Sync strategy used batch processing to avoid CloudFront rate limits—batch A and batch B synchronized in parallel, with progress monitoring via `aws s3 ls` and CloudFront cache invalidation deferred until all data landed.

Infrastructure Components Captured

CloudFront Configuration

All 41 CloudFront distributions exported with exact configurations:

Origin configurations (S3, custom domain, API Gateway origins)
Behavior rules and path patterns
Cache policies and origin request policies
Lambda@Edge function associations
WAF rules and geo-blocking configurations
Custom domain aliases and ACM certificate bindings

This granularity matters because CloudFront distribution IDs and behavior routing are often the source of invisible bugs—a misconfigured path pattern can silently route traffic to the wrong origin.

Route53 Hosted Zones

Exported 11 Route53 hosted zones containing:

Apex domain records (A, AAAA, MX, TXT, SPF, DKIM)
CloudFront alias records and their associated distribution IDs
API Gateway custom domain mappings
Health check configurations and failover routing policies
Traffic policy definitions (if used)

Route53 configuration is critical because DNS changes propagate asynchronously; capturing exact TTL values, routing policies, and health check thresholds allows us to reproduce routing behavior identically.

Lambda Functions

Exported code and configuration for 21 Lambda functions across all JADA projects:

Function source code (from Lambda console or via AWS SDK)
Environment variables (excluding secrets stored in Secrets Manager)
IAM execution role policies
Layer dependencies and runtimes
Event source mappings (API Gateway, S3, DynamoDB Streams, SNS, SQS)
Concurrency settings and timeout configurations

Environment variables are especially important—Lambda behavior often diverges between environments due to missing or incorrect env vars. By capturing these, we can quickly diagnose "works locally, fails in Lambda" scenarios.

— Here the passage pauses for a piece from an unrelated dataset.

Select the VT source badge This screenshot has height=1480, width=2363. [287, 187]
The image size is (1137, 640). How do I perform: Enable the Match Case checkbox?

Google Apps Script Projects

Using `clasp pull`, we extracted all GAS project code into the snapshot:

clasp pull --rootDir ./snapshot/v1.0/gas/main-jada
clasp pull --rootDir ./snapshot/v1.0/gas/rady-replacement
clasp pull --rootDir ./snapshot/v1.0/gas/rady-old
clasp pull --rootDir ./snapshot/v1.0/gas/eyd-project

GAS projects are version-controlled within Google's servers, so the only way to create offline backups is via clasp. This captures all `.gs` files, `appsscript.json` manifests, and bound script configurations.

DynamoDB Tables

Scanned and documented 14 DynamoDB tables:

Table schemas (partition keys, sort keys, attributes)
Global and local secondary indexes
Billing mode (on-demand vs. provisioned)
Stream specifications (needed for Lambda triggers)
TTL configurations
Point-in-time recovery settings

For full recovery, we also exported table data as JSON, though this wasn't included in the primary snapshot due to size constraints—a separate process handles DynamoDB backups to S3.

Key Decisions: Why This Approach

Parallel Processing Over Sequential Backups

Four background agents ran simultaneously to minimize snapshot duration. Sequential processing would have taken 2-3 hours; parallel processing completed in ~40 minutes. The tradeoff: temporary increase in AWS API rate consumption, but well within service quotas.

Lightsail Instance Snapshot as Foundation

Instead of attempting to reconstruct the development environment from individual components, we snapshotted the Lightsail instance first. This captures:

OS configuration and installed packages
Local project files and git histories
Build tool configurations (.env files, config files)
SSH keys and LaunchAgent definitions

A Lightsail snapshot is faster to restore than rebuilding the environment piece-by-piece—you get a working machine in minutes, not hours.

Staging Buckets as "Live" Backups

For the three primary sites, we synchronized production buckets into dedicated staging buckets:

aws s3 sync s3://queenofsandiego-prod s3://queenofsandiego-staging --delete
aws s3 sync s3://sailjada-prod s3://sailjada-staging --delete
aws s3 sync s3://salejada-prod s3://salejada-staging --delete

The `--delete` flag ensures staging is an exact mirror. This serves dual purposes: (1) it's an immediate rollback target if production is corrupted, and (2) it allows testing changes in production-like conditions without risking the live site.